▶ **Task**: Determine how many lines in the data below contain "Open" and write only that number.

▶ **Screenshot grounding data**:
——

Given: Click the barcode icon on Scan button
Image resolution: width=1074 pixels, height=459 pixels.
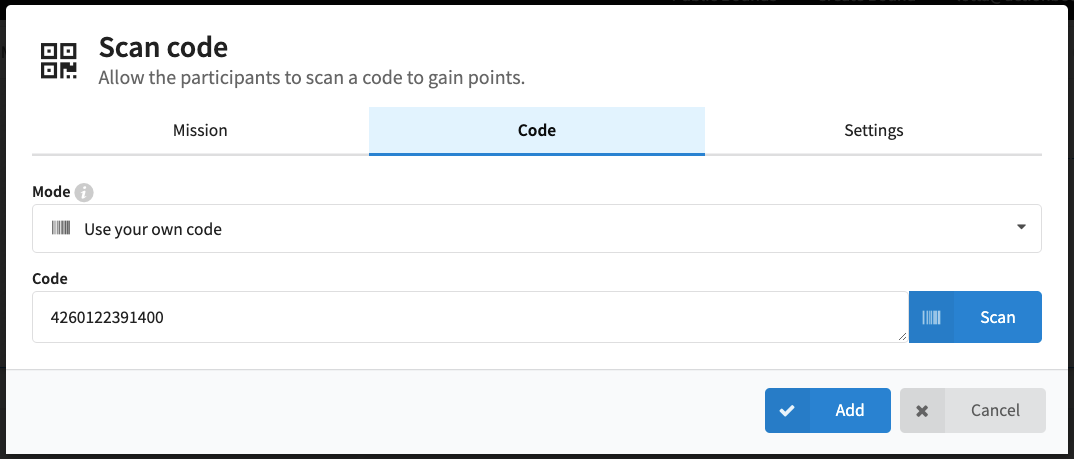Looking at the screenshot, I should pos(931,317).
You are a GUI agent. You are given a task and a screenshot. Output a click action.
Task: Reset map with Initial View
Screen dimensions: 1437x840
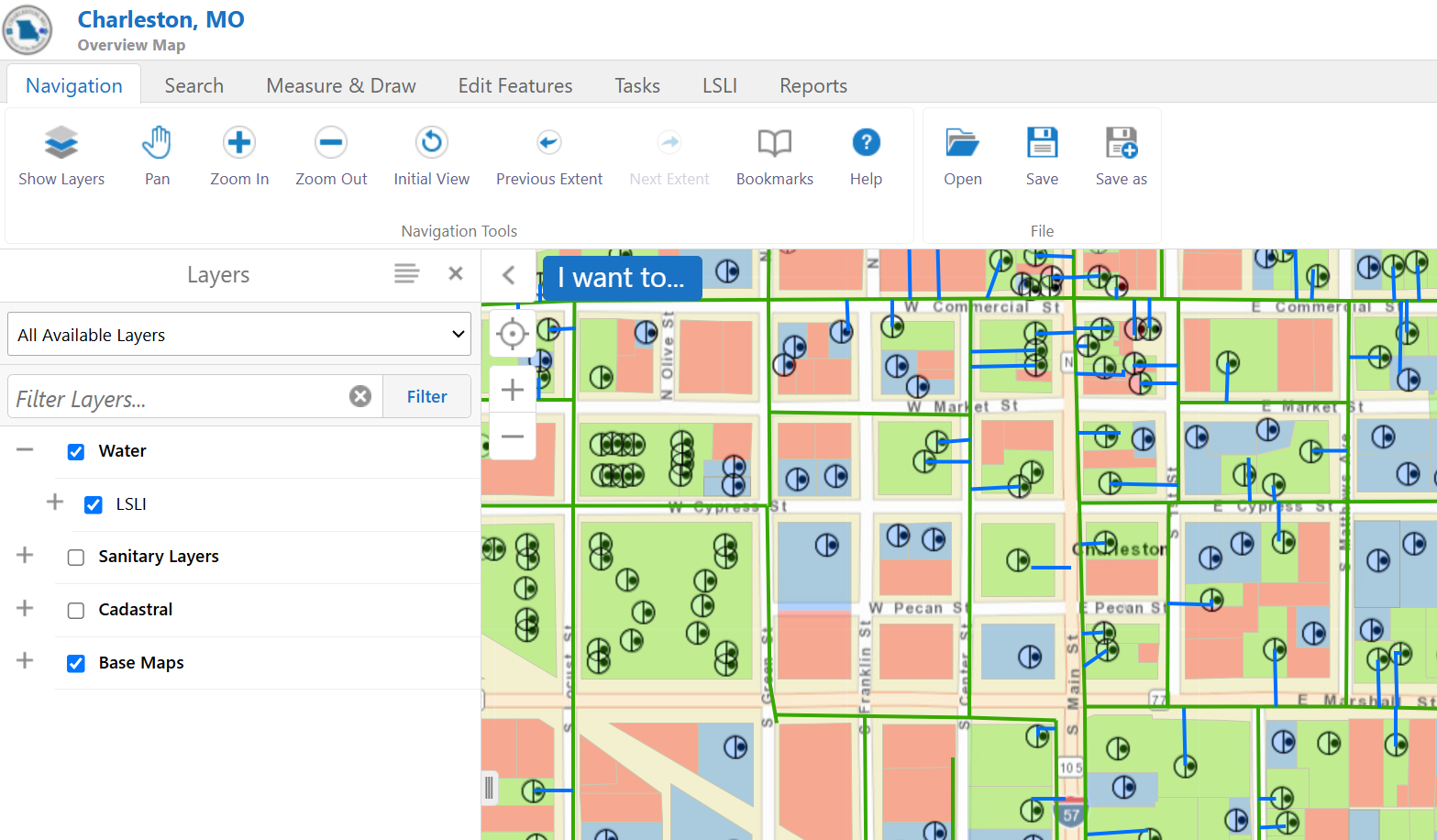tap(431, 144)
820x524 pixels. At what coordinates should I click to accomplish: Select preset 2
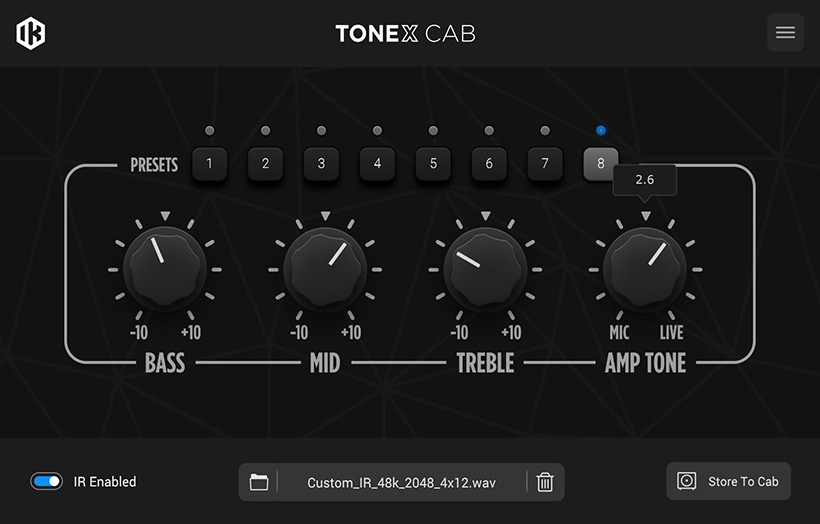[265, 163]
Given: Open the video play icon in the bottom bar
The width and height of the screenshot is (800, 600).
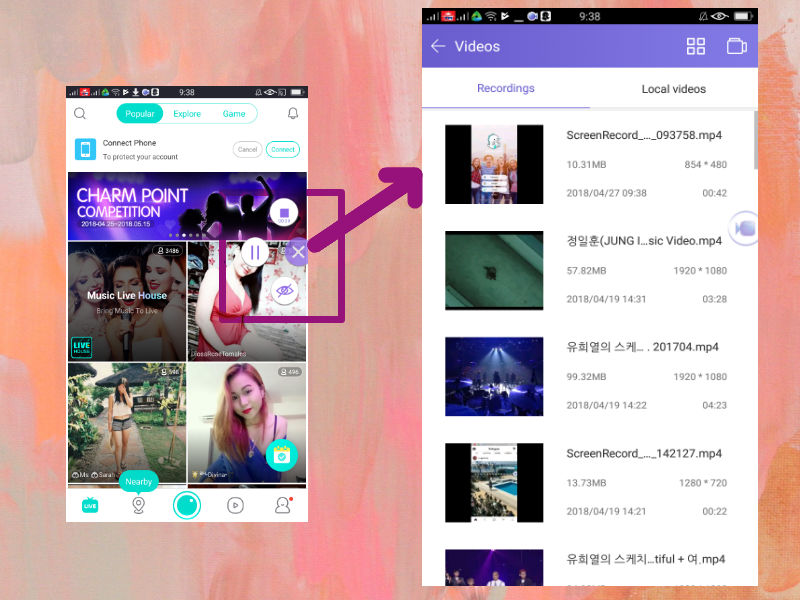Looking at the screenshot, I should (235, 505).
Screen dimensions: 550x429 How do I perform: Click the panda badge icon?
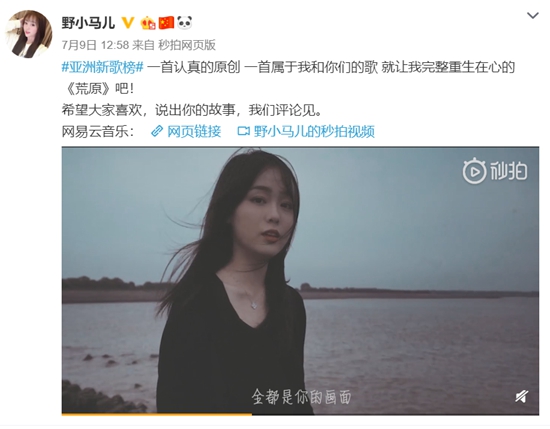185,23
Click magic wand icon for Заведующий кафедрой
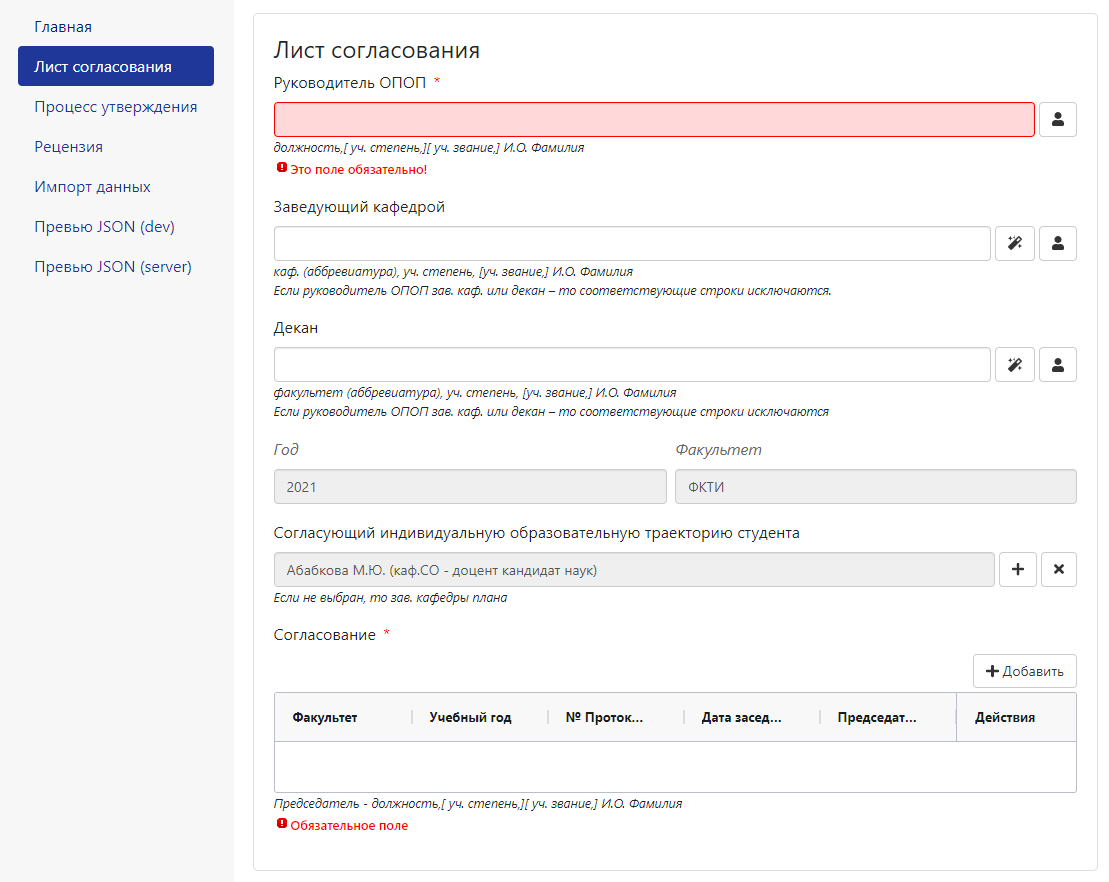Viewport: 1109px width, 882px height. click(x=1015, y=243)
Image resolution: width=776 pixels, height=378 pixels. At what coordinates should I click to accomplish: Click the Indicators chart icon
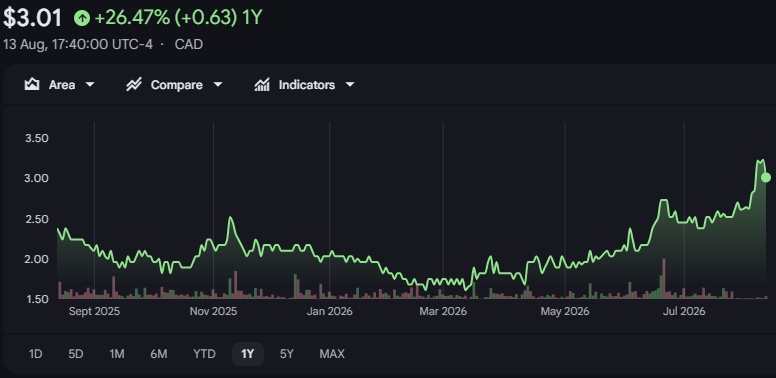(x=262, y=85)
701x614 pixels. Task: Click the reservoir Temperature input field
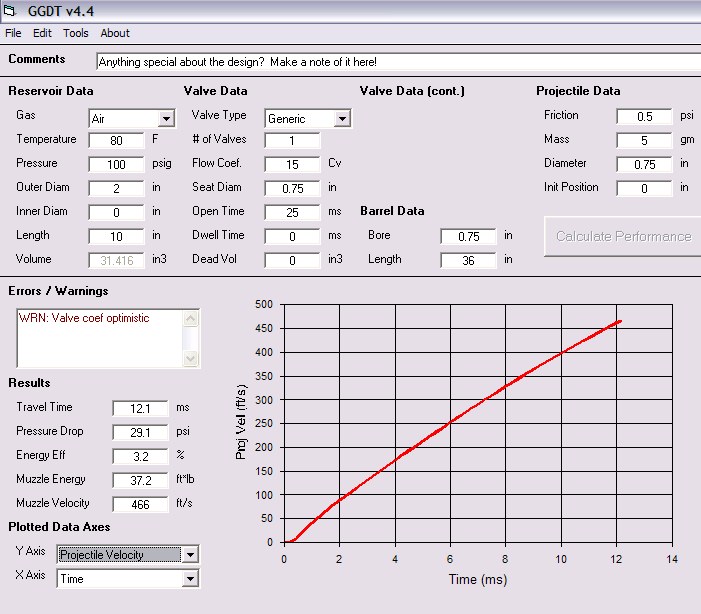point(116,141)
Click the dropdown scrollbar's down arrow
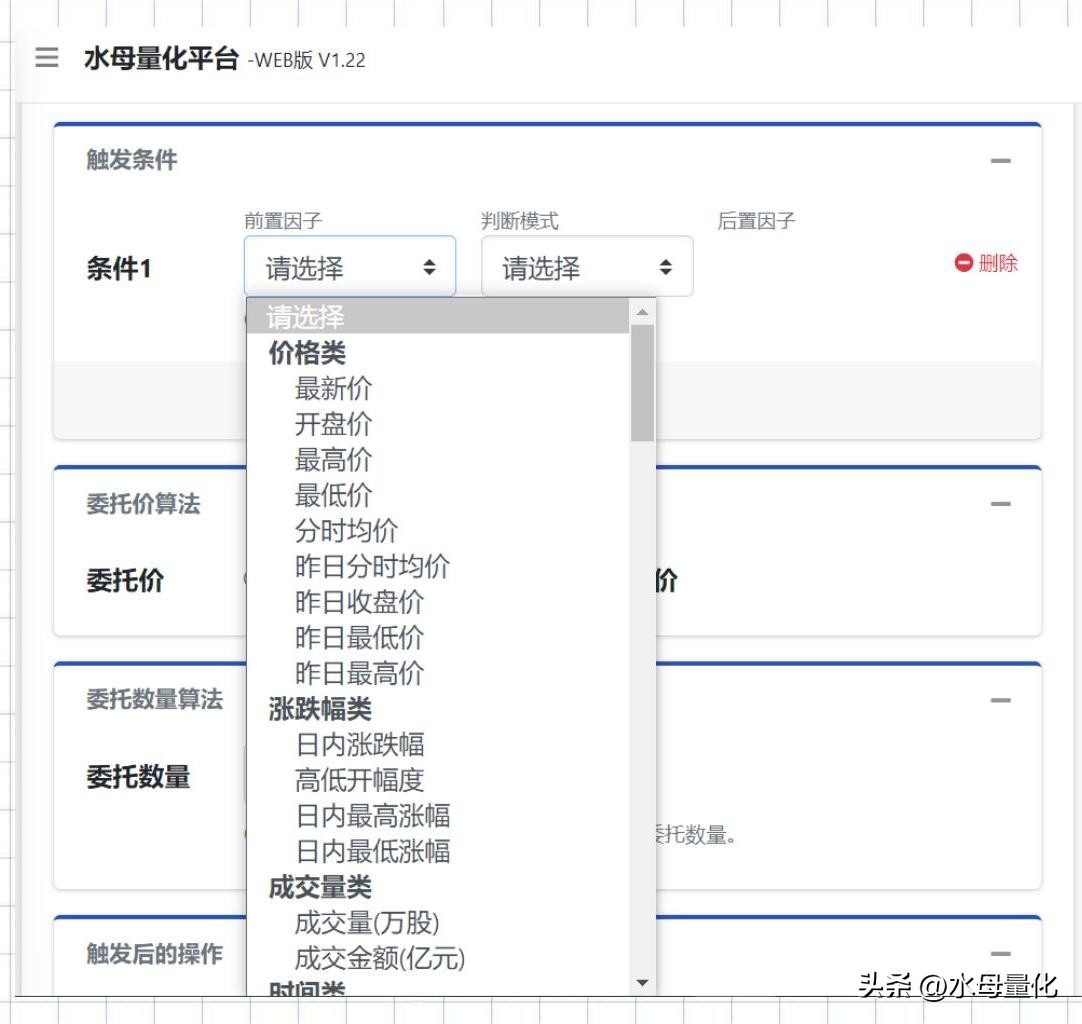 click(x=643, y=982)
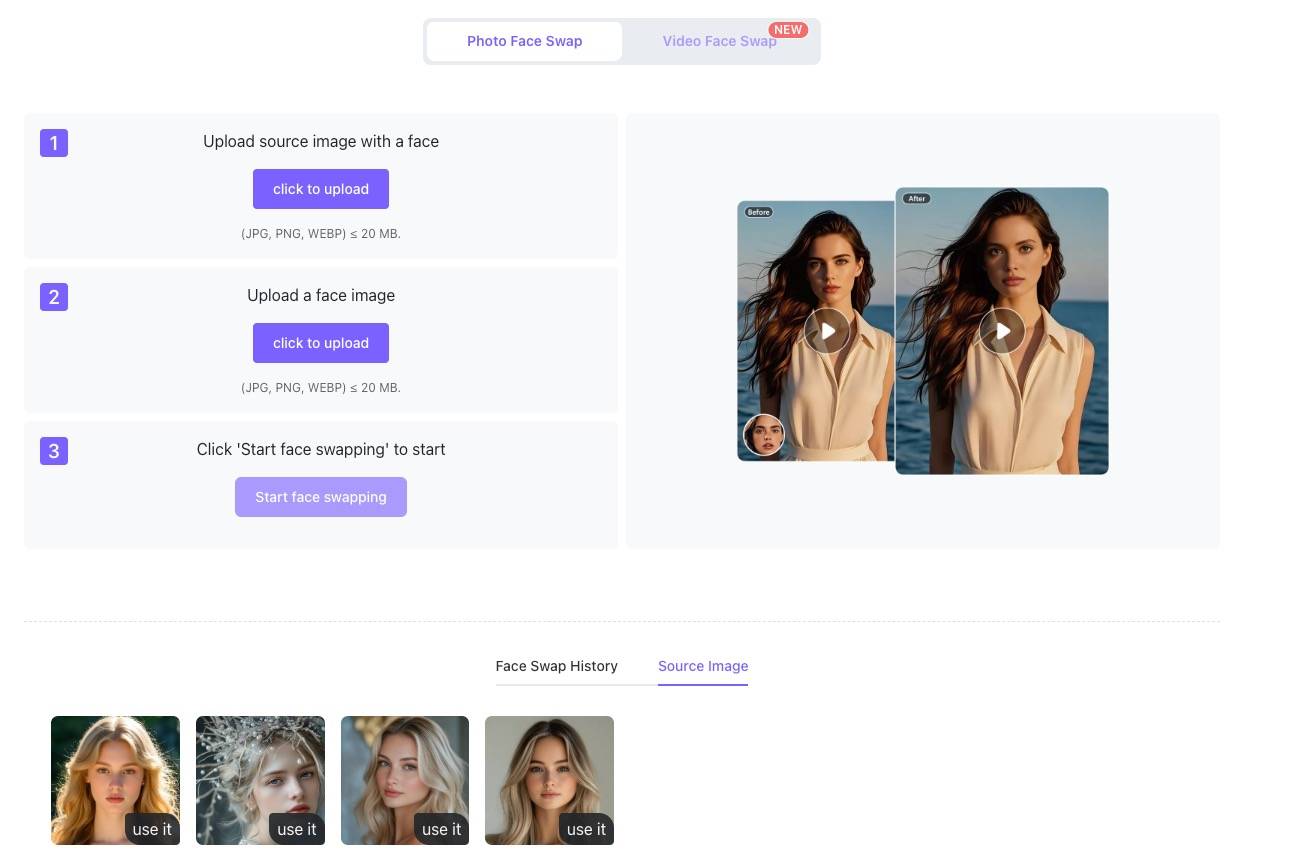Screen dimensions: 1305x856
Task: Click the NEW badge on Video Face Swap
Action: 788,29
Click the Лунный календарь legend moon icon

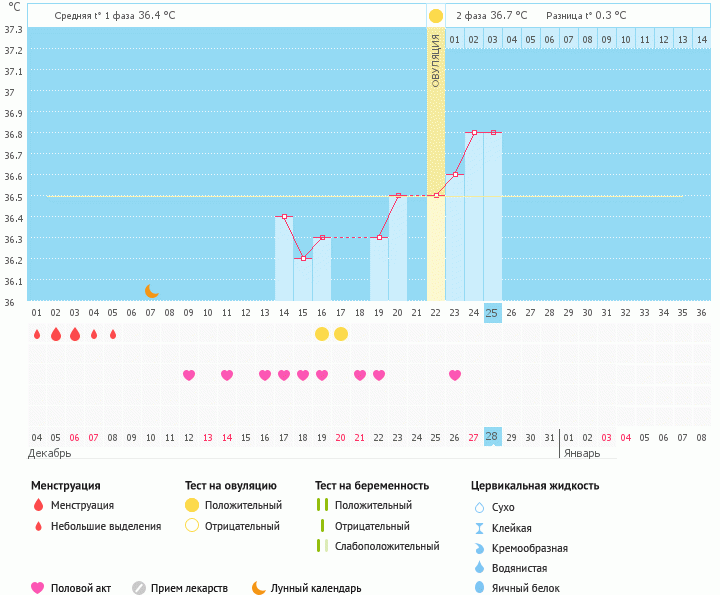259,588
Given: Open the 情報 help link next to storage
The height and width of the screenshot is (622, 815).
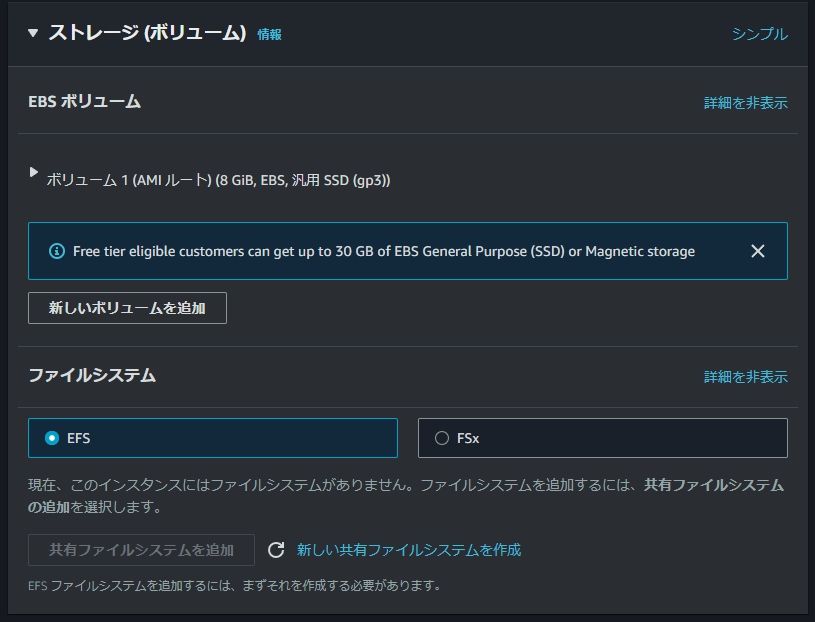Looking at the screenshot, I should coord(269,33).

——

▶ **Response area**: 2